Data provided:
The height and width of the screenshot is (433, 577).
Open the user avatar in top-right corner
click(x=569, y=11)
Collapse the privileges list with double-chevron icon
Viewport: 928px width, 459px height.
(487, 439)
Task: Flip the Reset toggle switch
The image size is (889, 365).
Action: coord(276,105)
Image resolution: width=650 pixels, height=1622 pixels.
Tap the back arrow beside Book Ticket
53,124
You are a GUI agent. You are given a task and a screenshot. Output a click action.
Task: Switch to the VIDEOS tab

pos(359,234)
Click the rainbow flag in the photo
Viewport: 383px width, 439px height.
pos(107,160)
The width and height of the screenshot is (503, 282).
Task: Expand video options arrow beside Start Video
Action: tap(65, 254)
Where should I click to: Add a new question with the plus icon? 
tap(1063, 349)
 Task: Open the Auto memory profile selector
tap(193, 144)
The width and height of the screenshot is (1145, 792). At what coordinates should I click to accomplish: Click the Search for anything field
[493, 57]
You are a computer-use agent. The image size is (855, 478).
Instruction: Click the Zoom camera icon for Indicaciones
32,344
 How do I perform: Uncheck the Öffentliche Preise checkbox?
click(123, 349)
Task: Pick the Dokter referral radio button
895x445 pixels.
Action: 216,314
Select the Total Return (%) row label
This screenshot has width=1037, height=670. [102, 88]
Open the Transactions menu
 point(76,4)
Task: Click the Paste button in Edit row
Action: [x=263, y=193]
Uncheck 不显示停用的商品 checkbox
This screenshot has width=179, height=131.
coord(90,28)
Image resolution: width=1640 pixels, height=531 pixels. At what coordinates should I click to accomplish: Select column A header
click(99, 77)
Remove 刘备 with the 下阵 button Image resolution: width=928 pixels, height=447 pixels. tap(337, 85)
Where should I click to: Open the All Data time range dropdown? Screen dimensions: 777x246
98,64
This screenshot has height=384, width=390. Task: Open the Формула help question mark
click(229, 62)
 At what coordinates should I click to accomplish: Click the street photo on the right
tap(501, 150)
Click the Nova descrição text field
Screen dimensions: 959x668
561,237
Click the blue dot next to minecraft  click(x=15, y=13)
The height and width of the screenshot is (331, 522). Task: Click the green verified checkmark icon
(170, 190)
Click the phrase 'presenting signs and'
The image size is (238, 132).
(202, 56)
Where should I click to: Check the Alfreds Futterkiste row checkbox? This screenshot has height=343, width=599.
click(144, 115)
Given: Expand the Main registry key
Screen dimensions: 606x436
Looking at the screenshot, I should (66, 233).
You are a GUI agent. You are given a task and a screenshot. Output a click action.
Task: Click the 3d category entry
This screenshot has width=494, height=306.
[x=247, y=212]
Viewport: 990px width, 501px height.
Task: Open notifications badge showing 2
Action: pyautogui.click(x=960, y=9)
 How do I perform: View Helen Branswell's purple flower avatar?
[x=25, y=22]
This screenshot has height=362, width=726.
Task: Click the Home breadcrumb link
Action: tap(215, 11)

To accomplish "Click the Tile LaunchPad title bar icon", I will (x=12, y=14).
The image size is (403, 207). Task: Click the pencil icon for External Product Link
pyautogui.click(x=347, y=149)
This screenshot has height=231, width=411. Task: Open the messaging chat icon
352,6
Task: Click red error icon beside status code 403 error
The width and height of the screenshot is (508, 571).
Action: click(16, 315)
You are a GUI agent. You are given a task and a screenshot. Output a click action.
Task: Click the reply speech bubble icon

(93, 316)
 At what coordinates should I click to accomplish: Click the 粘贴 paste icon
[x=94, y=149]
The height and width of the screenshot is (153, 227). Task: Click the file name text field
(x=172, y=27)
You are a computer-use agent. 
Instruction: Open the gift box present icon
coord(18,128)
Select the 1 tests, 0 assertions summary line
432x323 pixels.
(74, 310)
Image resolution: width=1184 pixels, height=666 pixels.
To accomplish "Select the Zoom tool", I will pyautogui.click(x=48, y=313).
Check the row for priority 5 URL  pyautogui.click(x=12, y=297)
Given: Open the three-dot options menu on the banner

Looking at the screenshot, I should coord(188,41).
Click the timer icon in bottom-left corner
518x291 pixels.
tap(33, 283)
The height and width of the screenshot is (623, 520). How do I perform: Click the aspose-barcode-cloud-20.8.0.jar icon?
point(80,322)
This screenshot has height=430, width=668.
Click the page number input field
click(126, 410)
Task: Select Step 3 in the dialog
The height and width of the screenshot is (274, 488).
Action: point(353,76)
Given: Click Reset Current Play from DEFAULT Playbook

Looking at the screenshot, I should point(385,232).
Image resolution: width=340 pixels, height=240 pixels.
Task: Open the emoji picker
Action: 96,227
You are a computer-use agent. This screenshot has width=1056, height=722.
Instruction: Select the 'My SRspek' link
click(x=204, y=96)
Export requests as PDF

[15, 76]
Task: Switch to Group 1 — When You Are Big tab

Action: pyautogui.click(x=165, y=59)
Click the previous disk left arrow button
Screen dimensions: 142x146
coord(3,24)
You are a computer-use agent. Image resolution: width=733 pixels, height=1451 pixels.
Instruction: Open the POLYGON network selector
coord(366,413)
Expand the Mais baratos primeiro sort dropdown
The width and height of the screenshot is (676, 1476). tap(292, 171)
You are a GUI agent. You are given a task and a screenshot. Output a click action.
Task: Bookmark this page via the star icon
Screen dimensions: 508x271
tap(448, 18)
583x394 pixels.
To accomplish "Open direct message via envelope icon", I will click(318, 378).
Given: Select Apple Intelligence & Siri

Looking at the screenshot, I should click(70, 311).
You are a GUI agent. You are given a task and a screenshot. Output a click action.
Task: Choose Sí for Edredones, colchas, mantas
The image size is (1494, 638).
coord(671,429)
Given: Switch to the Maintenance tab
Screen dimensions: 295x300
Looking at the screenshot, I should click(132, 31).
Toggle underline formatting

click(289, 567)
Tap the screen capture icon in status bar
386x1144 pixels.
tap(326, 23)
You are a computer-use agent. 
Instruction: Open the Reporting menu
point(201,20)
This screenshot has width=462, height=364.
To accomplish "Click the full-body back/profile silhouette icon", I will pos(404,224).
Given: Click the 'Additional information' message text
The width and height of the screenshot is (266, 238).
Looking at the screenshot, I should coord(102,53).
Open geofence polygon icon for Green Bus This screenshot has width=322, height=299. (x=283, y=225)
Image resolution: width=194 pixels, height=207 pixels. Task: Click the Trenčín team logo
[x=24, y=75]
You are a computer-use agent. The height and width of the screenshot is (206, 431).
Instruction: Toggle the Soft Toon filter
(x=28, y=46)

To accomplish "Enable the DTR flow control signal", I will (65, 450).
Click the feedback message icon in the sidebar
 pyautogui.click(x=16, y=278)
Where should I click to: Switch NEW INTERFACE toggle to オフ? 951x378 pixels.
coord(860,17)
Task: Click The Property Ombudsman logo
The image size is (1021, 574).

Try it:
Where does the string "computer" occur in the material? Copy every line where it does.

Result of the exercise:
You are a computer-use agent. The image size is (855, 478).
You are a computer-use agent. 
You are a computer-use agent. This screenshot has width=1056, height=722.
You are a computer-use agent. Image resolution: width=733 pixels, height=1451 pixels.
You are a computer-use agent. 
You are a computer-use agent. The height and width of the screenshot is (206, 431).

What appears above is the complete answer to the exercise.